**Information shown**
■ ■ ■ ■
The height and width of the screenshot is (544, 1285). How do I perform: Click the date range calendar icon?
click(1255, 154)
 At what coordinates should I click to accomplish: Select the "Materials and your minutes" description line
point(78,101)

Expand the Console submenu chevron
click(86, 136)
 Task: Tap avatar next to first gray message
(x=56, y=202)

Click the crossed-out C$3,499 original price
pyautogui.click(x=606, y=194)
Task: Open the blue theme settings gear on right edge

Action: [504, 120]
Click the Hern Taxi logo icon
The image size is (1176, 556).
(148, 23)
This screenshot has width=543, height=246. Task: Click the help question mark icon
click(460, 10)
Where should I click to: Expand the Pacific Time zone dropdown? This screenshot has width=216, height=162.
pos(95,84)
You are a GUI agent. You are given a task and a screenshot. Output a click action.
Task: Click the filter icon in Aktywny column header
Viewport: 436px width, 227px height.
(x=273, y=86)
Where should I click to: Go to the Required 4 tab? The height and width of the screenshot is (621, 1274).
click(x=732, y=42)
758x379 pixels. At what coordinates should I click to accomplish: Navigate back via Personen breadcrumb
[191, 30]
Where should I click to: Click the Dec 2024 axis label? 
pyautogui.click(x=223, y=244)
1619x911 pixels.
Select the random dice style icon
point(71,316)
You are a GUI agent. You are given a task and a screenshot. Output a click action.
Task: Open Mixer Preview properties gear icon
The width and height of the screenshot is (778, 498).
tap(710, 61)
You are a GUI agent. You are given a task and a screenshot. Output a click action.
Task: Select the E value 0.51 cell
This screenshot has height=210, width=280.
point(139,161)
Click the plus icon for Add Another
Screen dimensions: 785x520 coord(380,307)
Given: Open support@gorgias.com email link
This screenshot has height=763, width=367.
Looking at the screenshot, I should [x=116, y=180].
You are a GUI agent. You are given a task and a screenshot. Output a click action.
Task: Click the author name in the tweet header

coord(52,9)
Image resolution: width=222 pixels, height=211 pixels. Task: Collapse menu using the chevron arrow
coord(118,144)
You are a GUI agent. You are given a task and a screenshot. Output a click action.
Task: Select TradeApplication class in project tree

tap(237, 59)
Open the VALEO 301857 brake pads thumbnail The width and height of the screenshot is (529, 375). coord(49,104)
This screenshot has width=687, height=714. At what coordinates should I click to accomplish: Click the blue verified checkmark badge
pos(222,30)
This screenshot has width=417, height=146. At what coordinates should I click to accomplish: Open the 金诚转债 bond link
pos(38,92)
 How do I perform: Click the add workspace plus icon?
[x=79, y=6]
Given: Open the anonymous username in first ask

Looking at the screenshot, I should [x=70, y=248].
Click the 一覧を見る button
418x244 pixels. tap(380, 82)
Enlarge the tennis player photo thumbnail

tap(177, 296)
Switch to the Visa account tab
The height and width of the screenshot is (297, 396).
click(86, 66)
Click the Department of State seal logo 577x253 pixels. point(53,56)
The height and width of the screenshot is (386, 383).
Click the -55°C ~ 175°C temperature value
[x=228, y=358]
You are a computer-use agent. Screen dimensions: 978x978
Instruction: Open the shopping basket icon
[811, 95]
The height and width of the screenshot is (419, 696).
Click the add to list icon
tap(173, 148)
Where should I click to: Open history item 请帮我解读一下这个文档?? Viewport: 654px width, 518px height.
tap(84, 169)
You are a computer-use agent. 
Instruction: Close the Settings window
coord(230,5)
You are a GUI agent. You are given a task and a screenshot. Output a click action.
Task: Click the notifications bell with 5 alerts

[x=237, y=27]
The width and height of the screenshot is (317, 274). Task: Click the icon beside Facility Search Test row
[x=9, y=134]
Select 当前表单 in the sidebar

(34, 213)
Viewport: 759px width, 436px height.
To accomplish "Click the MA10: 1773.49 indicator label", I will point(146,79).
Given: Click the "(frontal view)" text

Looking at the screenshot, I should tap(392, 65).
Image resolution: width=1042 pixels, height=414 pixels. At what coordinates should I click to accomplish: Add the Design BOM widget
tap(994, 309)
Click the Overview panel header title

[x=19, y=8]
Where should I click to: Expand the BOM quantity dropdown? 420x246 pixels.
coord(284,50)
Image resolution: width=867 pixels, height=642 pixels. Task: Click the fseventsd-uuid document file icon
■ ■ ■ ■
**Activity**
In the listing above, find the line containing "Select 当前表单 in the sidebar", then reproduce it and each line after it through the end, exactly and with nothing added.

**Reply**
Select 当前表单 in the sidebar

(34, 213)
Viewport: 759px width, 436px height.
To accomplish "Click the MA10: 1773.49 indicator label", I will point(146,79).
Given: Click the "(frontal view)" text

Looking at the screenshot, I should tap(392, 65).
Image resolution: width=1042 pixels, height=414 pixels. At what coordinates should I click to accomplish: Add the Design BOM widget
tap(994, 309)
Click the Overview panel header title

[x=19, y=8]
Where should I click to: Expand the BOM quantity dropdown? 420x246 pixels.
coord(284,50)
Image resolution: width=867 pixels, height=642 pixels. Task: Click the fseventsd-uuid document file icon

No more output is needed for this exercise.